AIM OF THE TASK: Return the records word for word, beginning with the line that contains "Open the KYOKO YUKAWA nominator name" and continuing through the line that contains "The height and".

(Records of word and element locations)
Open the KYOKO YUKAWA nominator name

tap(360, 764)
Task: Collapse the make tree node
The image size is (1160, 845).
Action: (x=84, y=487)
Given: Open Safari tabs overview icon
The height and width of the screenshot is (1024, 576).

==

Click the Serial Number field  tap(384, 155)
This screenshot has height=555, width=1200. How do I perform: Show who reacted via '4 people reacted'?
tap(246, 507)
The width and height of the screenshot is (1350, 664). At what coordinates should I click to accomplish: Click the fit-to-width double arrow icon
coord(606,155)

SOLUTION TO THIS TASK:
Open the KYOKO YUKAWA nominator name

tap(360, 764)
Task: Collapse the make tree node
The image size is (1160, 845).
Action: (x=84, y=487)
Given: Open Safari tabs overview icon
The height and width of the screenshot is (1024, 576).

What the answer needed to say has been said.